| Supplied entries |
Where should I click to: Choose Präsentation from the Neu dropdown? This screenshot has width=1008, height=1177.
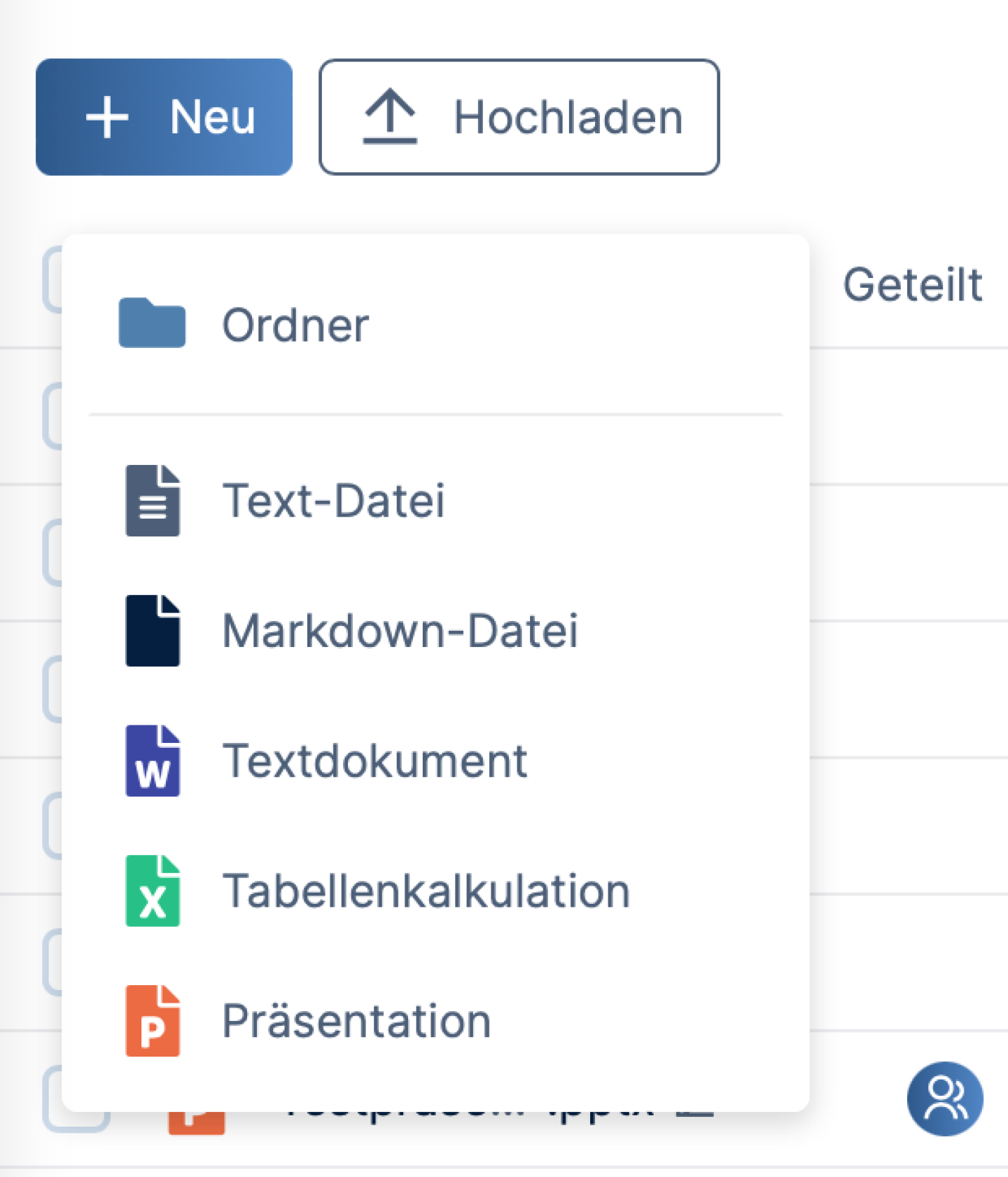pyautogui.click(x=356, y=1021)
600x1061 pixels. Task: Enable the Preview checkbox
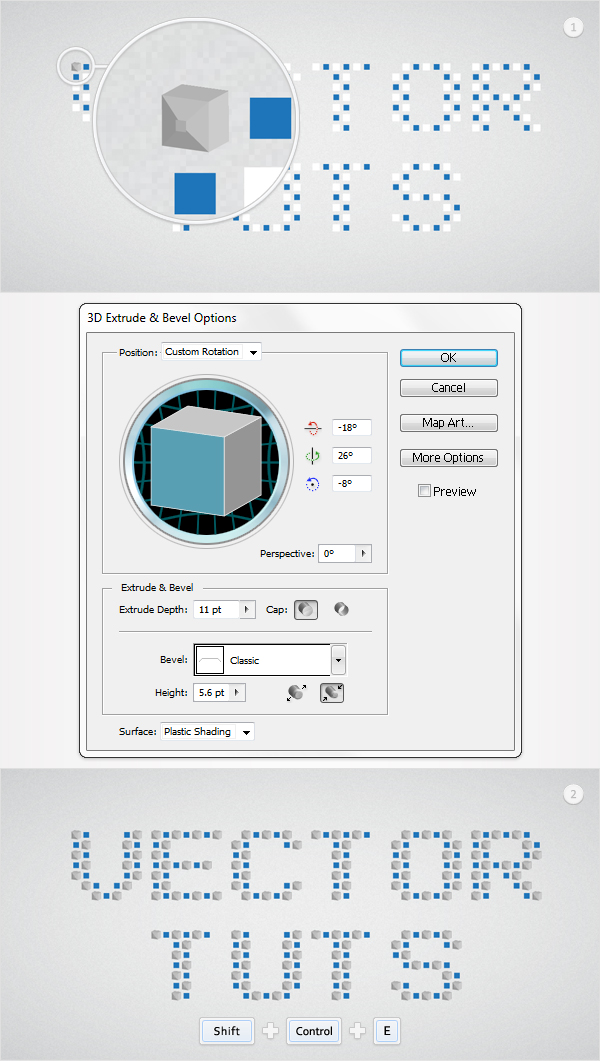(424, 491)
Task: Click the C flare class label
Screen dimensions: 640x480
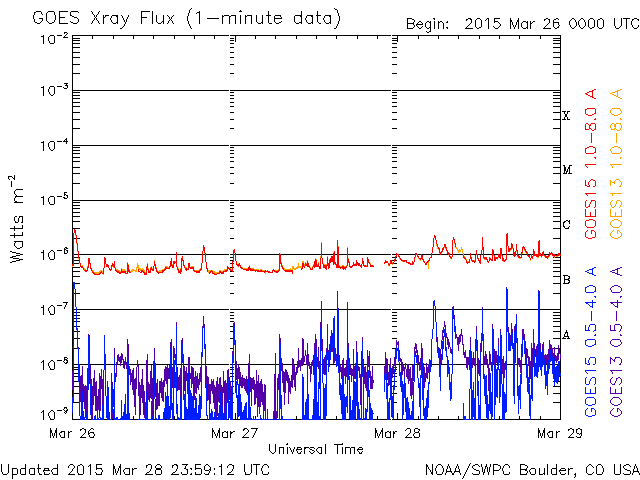Action: [x=566, y=225]
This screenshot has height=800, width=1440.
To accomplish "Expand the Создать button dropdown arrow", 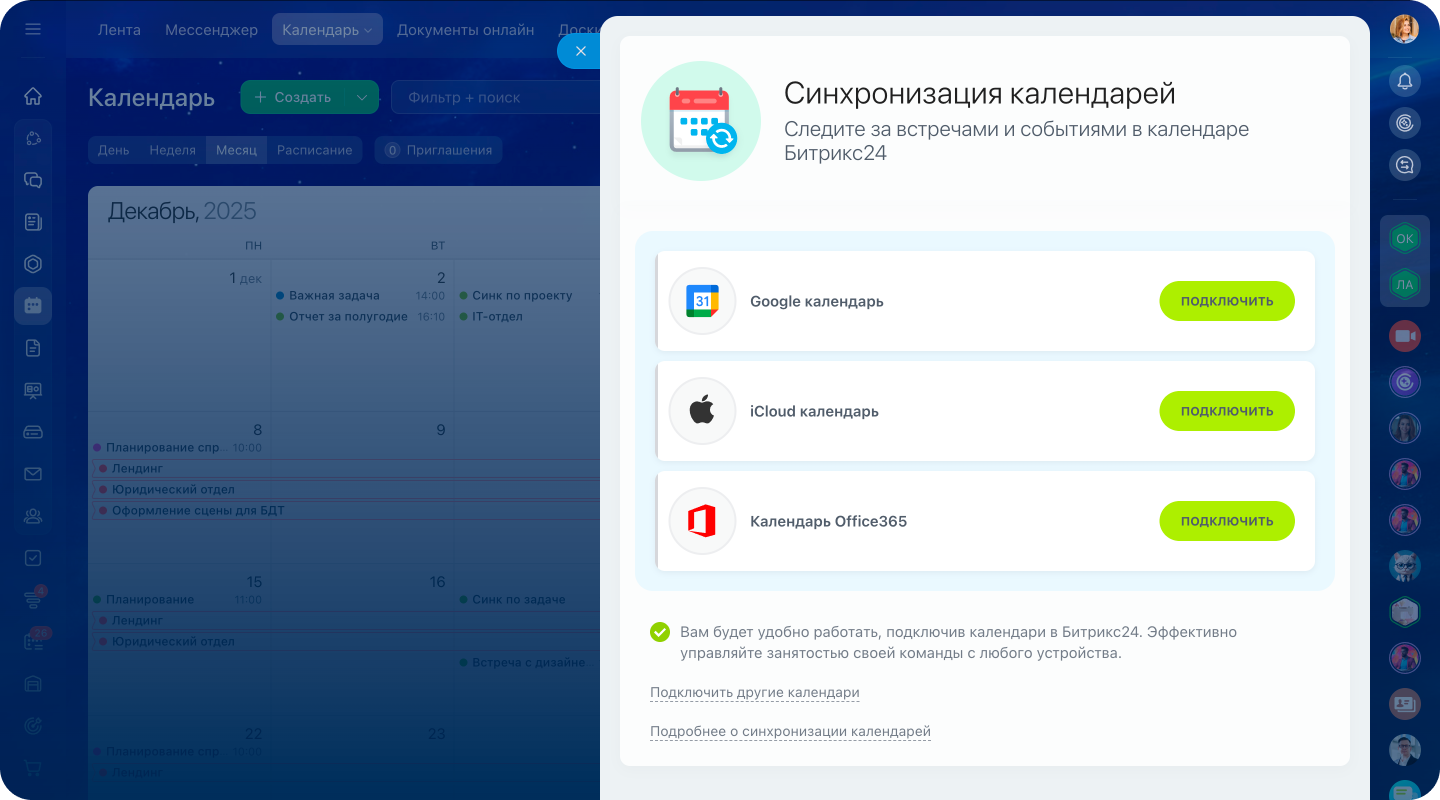I will point(362,97).
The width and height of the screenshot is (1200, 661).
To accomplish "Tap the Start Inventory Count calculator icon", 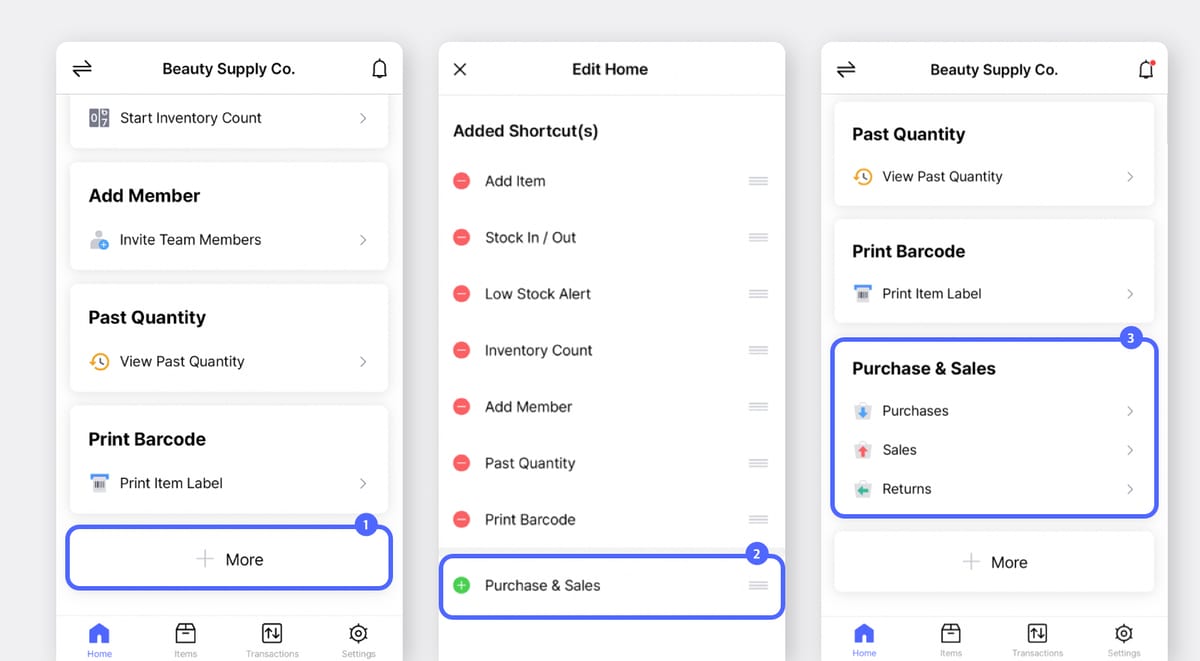I will tap(99, 117).
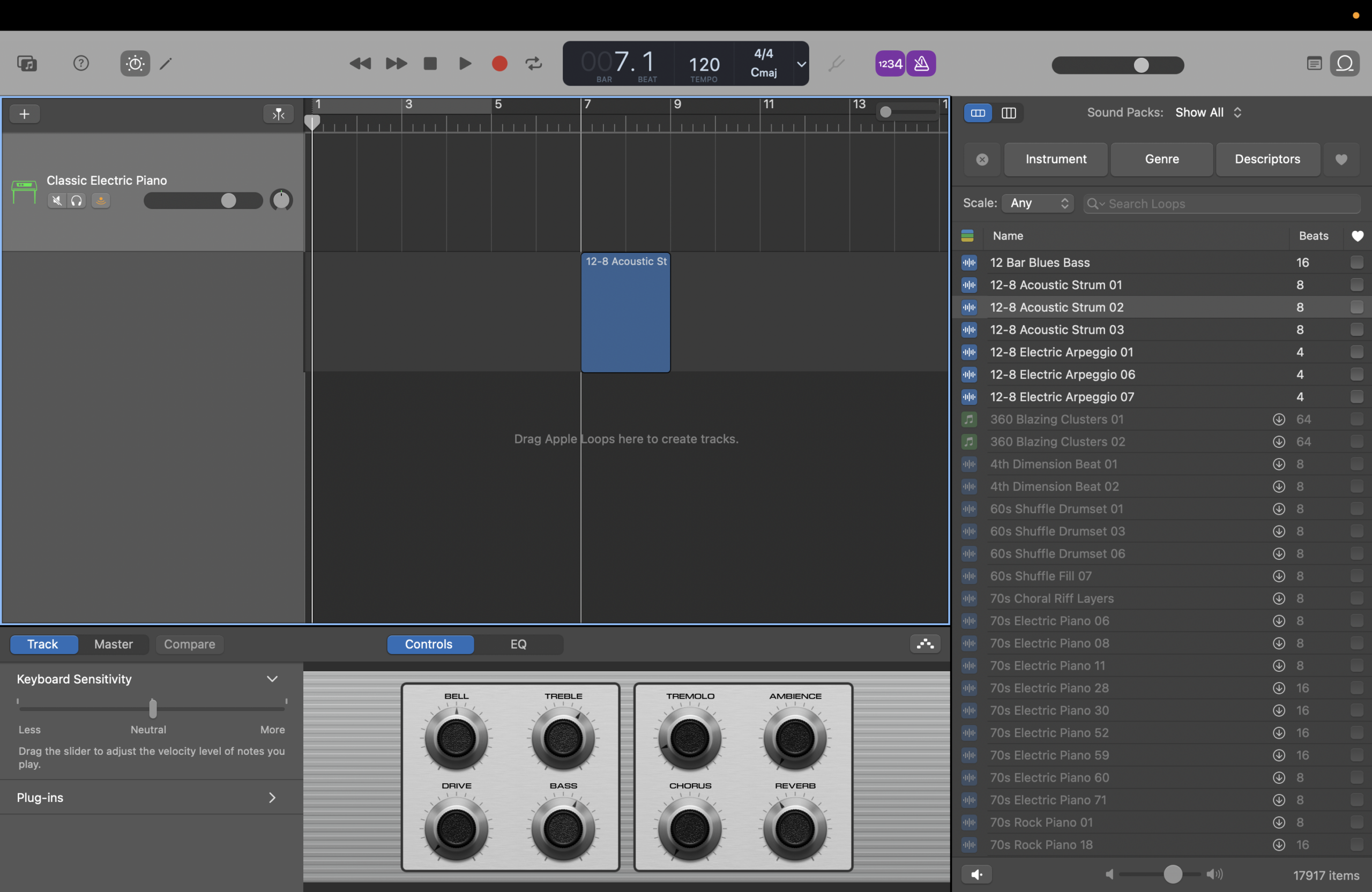Screen dimensions: 1372x892
Task: Open the Loop Browser icon
Action: click(1345, 63)
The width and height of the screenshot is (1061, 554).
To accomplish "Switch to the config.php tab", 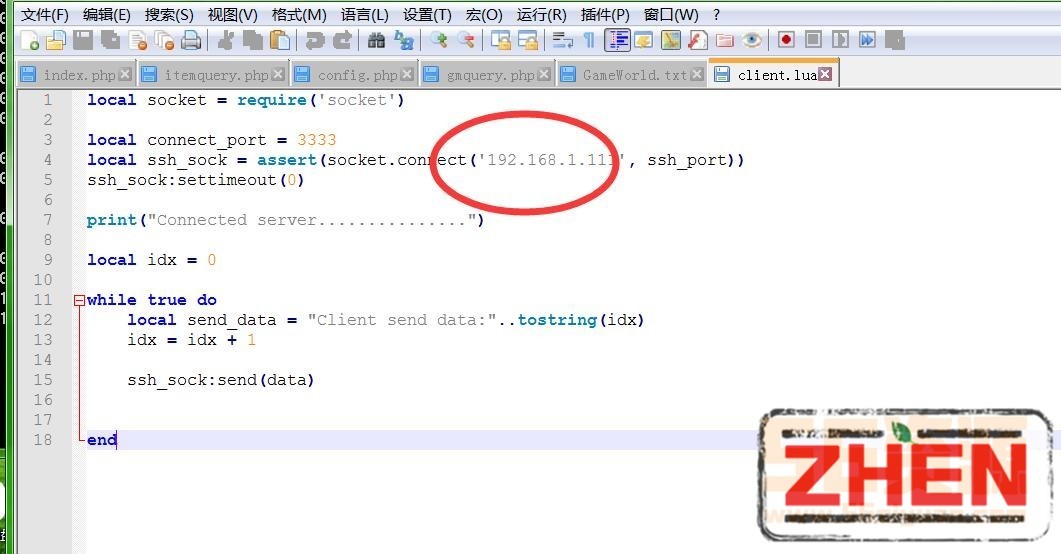I will (356, 75).
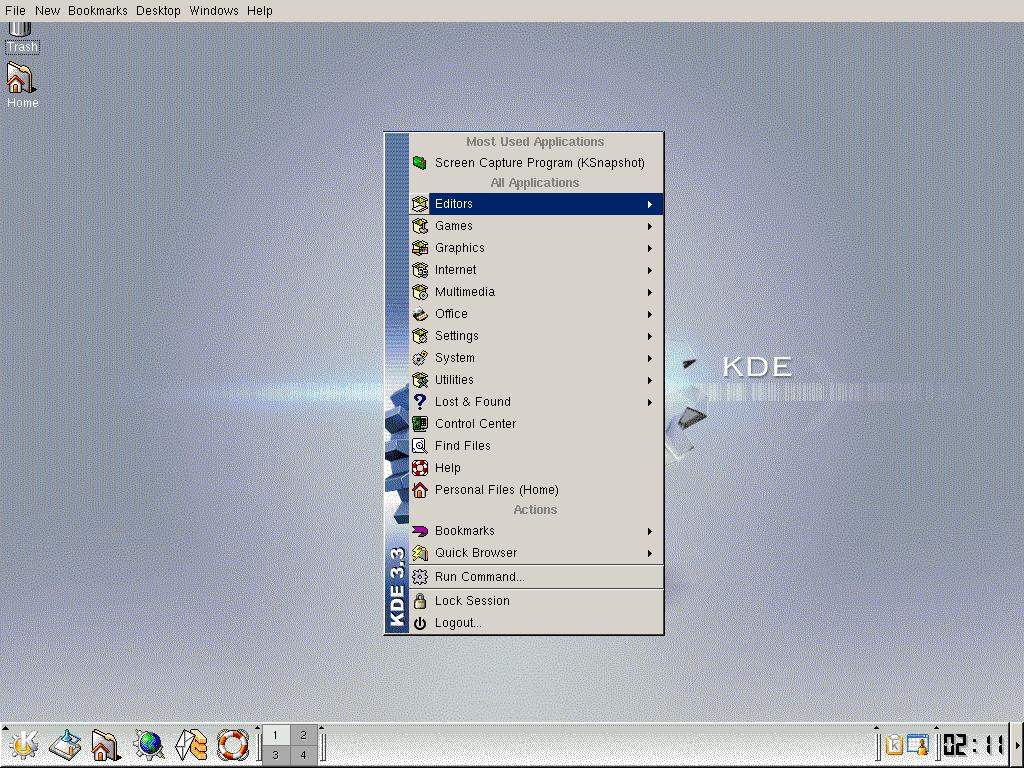Select Find Files in the K menu

point(462,446)
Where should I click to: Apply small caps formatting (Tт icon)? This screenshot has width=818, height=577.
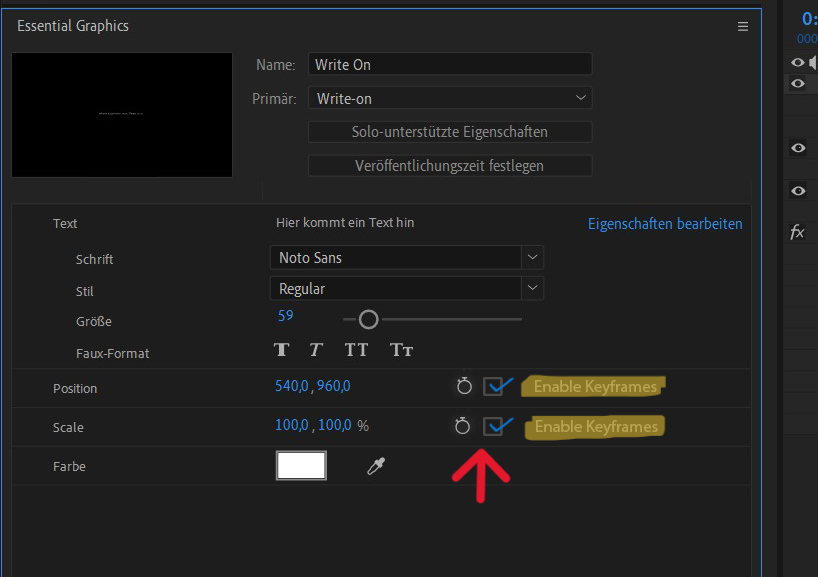(x=399, y=349)
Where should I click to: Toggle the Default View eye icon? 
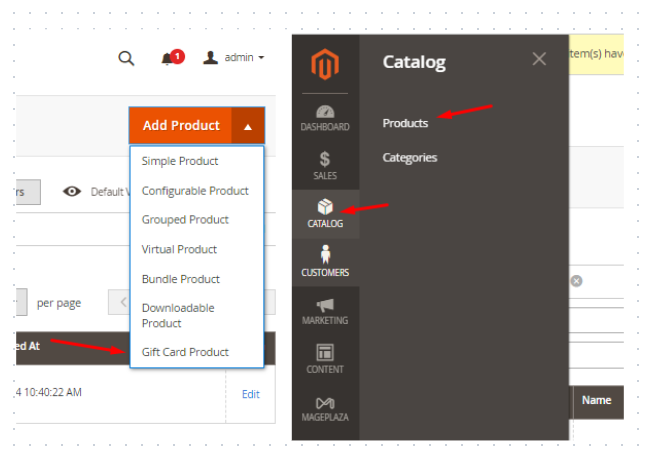[x=72, y=192]
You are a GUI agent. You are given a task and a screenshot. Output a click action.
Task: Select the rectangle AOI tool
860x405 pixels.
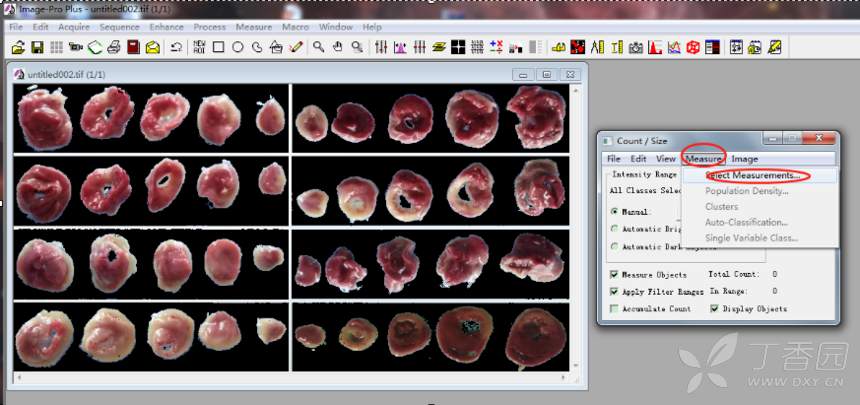coord(218,47)
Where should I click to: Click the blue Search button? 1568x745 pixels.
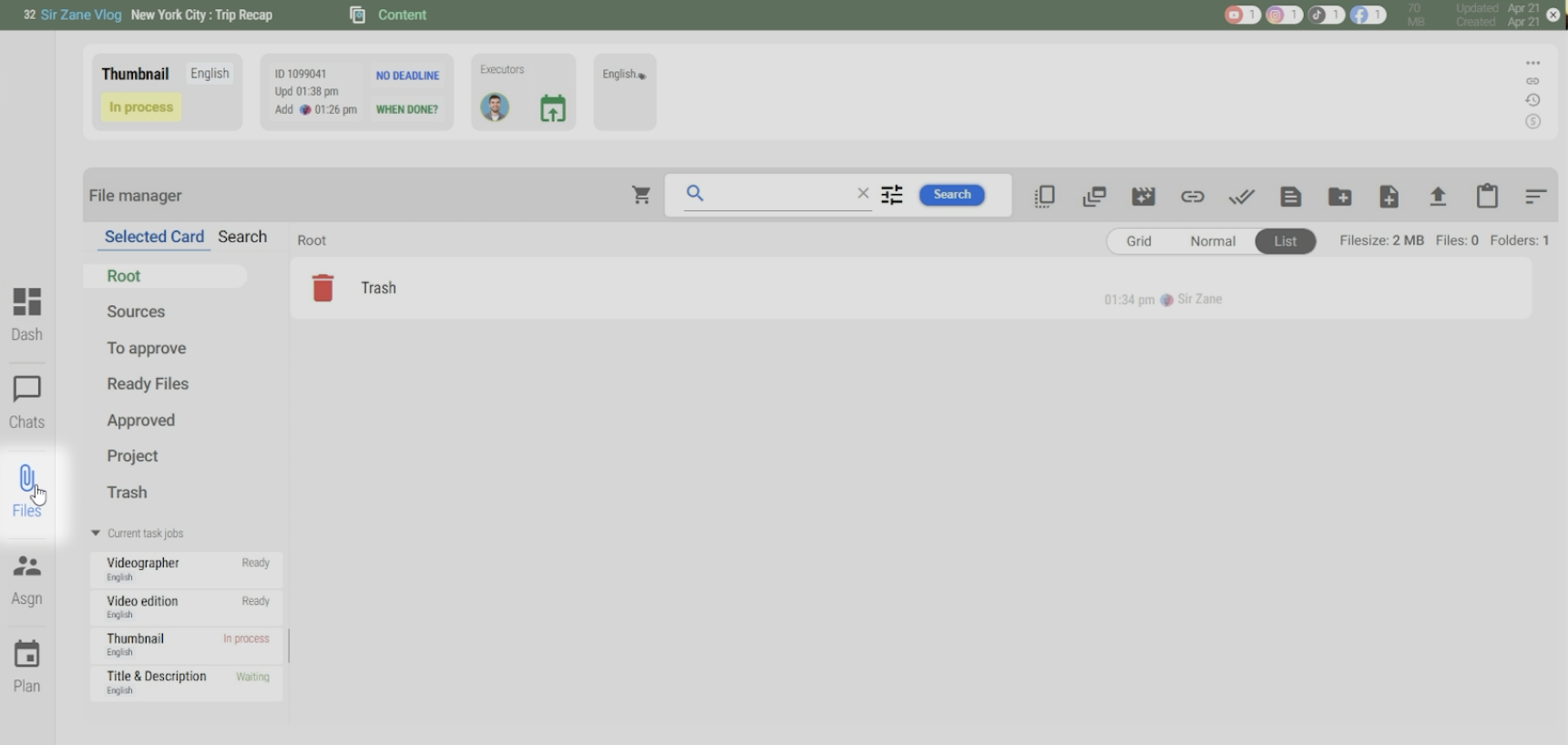click(951, 195)

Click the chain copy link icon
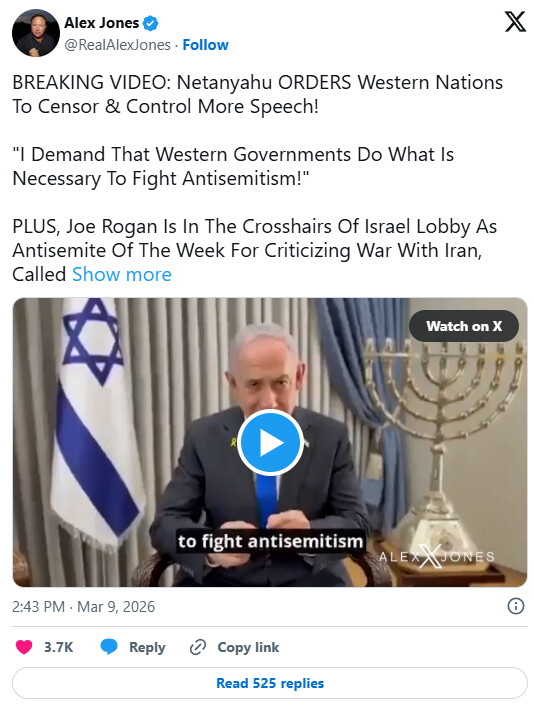(x=198, y=647)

| Aim of the task |
Nothing but the lines from the one with "Where should I click to: Toggle" through the last line of the records should appear in your answer, each exactly as written and without pictures.

| Reply to the exercise |
Where should I click to: Toggle the Default View eye icon? 
[x=72, y=192]
You are a GUI agent. You are given a task and a screenshot. Output a click action.
Task: Select the rectangle AOI tool
860x405 pixels.
coord(218,47)
Where should I click to: Click the blue Search button? 1568x745 pixels.
click(951, 195)

Click the chain copy link icon
(x=198, y=647)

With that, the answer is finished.